*CONSIGNE ÉCRITE*: Comptez les lignes des enregistrements ci-dessous qui contiennent la chaîne « coordinates ». Donnez uniquement ce nombre.

*LIGNES DE DONNÉES*:
==============================

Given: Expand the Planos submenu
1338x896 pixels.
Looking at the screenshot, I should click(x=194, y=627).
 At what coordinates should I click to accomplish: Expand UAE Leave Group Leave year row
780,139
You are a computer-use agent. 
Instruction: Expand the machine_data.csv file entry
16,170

==============================

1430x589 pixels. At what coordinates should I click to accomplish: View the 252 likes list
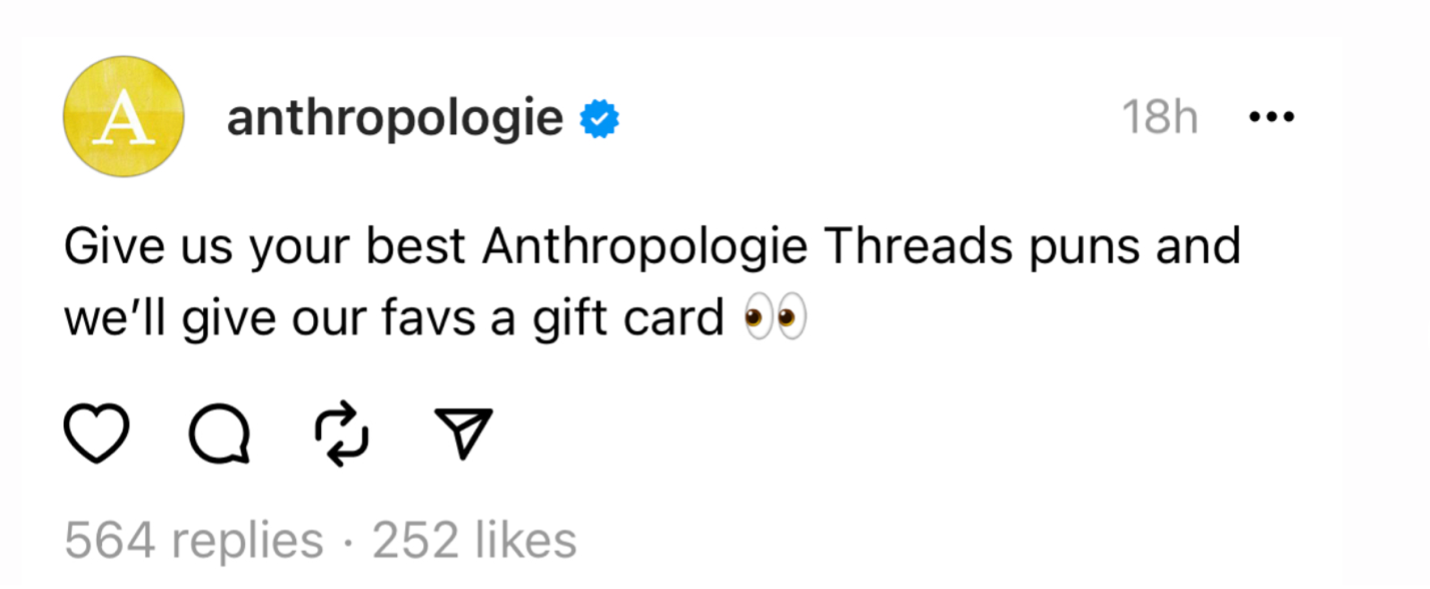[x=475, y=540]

==============================

*EXERCICE CORRIGÉ*: 2